On pure strategy level, if there is genuinely damning evidence against him, impeaching Trump in the House and then forcing the Republicans to aquit him in the Senate could be exactly what the Democrats want. It would not just severely damage Trump’s credibility, but take the rest of the Republican party down with him, whereas if they went along with impeachment, they would likely be able to put some distance between themselves and Trump in the public eye.
“then forcing the Republicans to aquit him in the Senate”… My impression is that Trump has more than 1 enemy in the Senate who will cross the floor, enough to impeach him if the Senate retains the current equilibrium after the mid-term elections. It’s just a matter for Mueller to wait until the case against Trump is massive and simply undeniable, then strike.
Trump is likely to be personally safe as, in the end, a Nixon-style situation will likely repeat itself. Trump could be in extremely serious trouble if, unlike Nixon, his brain snaps and he starts using the media to call for a popular uprising to defend him, etc. If he does that, nobody will be able to save him and he will end the rest of his life in either a federal jail or, more likely, a psychiatric hospital.
Trump absolutely hates & loathes losing or looking like a loser, so he will hang in there.
As he has shown many times in the past he will do everything to save himself ( and that does not necessarily include his immediate family).

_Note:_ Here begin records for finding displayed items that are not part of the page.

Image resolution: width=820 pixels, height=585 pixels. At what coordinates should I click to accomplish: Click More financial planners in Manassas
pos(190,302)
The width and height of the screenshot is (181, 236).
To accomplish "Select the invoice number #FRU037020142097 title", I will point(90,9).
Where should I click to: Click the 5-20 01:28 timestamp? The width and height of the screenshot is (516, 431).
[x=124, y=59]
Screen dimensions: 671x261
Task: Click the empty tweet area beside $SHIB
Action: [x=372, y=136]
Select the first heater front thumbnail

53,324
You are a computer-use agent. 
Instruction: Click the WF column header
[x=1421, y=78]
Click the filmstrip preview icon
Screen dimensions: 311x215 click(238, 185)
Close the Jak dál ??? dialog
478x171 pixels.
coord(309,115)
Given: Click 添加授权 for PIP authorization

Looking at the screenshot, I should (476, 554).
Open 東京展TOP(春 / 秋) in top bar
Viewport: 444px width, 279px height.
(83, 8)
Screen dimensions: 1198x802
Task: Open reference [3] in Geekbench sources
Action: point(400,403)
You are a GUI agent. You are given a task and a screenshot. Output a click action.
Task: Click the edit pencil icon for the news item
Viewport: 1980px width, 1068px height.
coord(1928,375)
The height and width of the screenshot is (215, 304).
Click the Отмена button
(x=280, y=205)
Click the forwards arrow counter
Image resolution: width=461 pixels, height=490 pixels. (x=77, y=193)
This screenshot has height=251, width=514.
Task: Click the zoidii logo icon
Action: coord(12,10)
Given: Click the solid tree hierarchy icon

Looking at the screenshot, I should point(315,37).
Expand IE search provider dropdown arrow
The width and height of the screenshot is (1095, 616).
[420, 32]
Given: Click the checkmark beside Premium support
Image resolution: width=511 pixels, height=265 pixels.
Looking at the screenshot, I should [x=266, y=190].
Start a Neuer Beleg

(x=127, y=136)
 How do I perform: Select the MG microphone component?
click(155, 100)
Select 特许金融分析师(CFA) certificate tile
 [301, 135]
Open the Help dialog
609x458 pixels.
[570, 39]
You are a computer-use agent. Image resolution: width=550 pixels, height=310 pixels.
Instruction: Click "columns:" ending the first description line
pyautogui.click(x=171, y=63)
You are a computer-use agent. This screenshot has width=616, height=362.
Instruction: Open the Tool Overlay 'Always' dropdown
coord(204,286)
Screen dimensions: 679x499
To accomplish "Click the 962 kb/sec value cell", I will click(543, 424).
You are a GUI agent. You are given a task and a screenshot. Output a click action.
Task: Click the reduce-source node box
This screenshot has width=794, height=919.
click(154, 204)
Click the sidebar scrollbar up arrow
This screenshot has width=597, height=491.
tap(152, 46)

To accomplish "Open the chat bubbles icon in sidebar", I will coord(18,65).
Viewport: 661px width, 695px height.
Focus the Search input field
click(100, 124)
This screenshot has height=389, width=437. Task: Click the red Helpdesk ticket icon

So, do not be surprised if he goes feral, including trying to rally an uprising if he loses the next presidential election in 2020. Even a major loss (both houses) in the coming midterm will see an angry erruption.
They will have to pry him out office with a crowbar.
State legislative elections are also so important but get almost no coverage. They decide the electoral boundaries, gerrymendering, voting rights, registration, early voting plus much more on social, health, education policies.
If Democrats are to take America forward they need control of state governments which are dominated by Republicans.
booleanbach:
I’m inclined to agree.
I don’t see Trump being gracious in defeat, or at all, for that matter. It would not surprise me at all if he encourages an ‘uprising’, as you put it, if he loses the 2020 election. Even if, god forbid, he wins, I can’t see him leaving office willingly when his second term is up.
Agree with booleanbach and Mr. Newbie. He will never resign. Not in a million years. Even if resignation is the only thing that will save him from a prison sentence, he still won’t do it.
Honestly, even if he’s impeached, I can easily see him refusing to leave office, bringing every power at his disposal to cling to power. Quite possibly if he loses in 2020 too.
Impeaching Trump may have to wait until the Democrats are near the required 67 seats in the Senate, which will not be this election but might be the next, as a mass defection of Republicans seems unlikely in the current environment. That may mean that Trump is impeached in the final days of his term (The new congress starts on the 3rd of January, the new presidential term on the 20th), potentially with Trump being impeached again at the start of his second term as well (if he is re-elected, particularly if he looses the popular vote again).
The Dems aren’t getting 67 seats…
They can`t at this election, however if they do well at this election and the next election (when there are lots of Republican Senators up for re-election, who were most recently elected at the 2014 elections (Obama`s second mid-terms, not Democrat friendly)), after the next election it might be a possibility.
“Impeaching Trump may have to wait until ”
I think it was 538 but it might have been crooked media that pointed out that it is probably better for the dems to use a house win, if they secure it, to hold two years of hearings heading towards 2020 but letting the matter go to the 2020 election unresolved, for the voters to decide.
@WeWantPaul
I’d agree with that. Removing Trump would make Pence president. He’d be a welcome relief after Trump and would roll up to 2020 with the advantages of incumbency.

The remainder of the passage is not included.